Common use of ING U Clause in Contracts

ING U. S. actively monitors fund transfer and reallocation activity within its variable insurance and retirement products to identify Excessive Trading. ING U.S. currently defines Excessive Trading as: a. More than one purchase and sale of the same fund (including money market funds) within a 60 calendar day period (hereinafter, a purchase and sale of the same fund is referred to as a “roundtrip”). This means two or more round-trips involving the same fund within a 60 calendar day period would meet ING U.S.’s definition of Excessive Trading; or b. Six round-trips within a twelve month period. The following transactions are excluded when determining whether trading activity is excessive: a.
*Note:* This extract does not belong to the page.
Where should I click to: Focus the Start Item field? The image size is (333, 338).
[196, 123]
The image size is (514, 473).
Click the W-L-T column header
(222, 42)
Purchases or sales of shares related to non-fund transfers (for example, new purchase payments, withdrawals and loans); b. Transfers associated with scheduled dollar cost averaging, scheduled rebalancing or scheduled asset allocation programs; c. Purchases and sales of fund shares in the amount of $5,000 or less; d. Purchases and sales of funds that affirmatively permit short-term trading in their fund shares, and movement between such funds and a money market fund; and e. Transactions initiated by a member of the ING U.S. family of insurance companies.

Appears in 4 contracts

Samples: Rule 22c 2 Agreement (VARIABLE ANNUITY ACCT C OF VOYA RETIREMENT INSURANCE & ANNUITY Co), Selling and Services Agreement and Fund Participation Agreement (VARIABLE ANNUITY ACCT C OF VOYA RETIREMENT INSURANCE & ANNUITY Co), Rule 22c 2 Agreement (VARIABLE ANNUITY ACCT C OF VOYA RETIREMENT INSURANCE & ANNUITY Co)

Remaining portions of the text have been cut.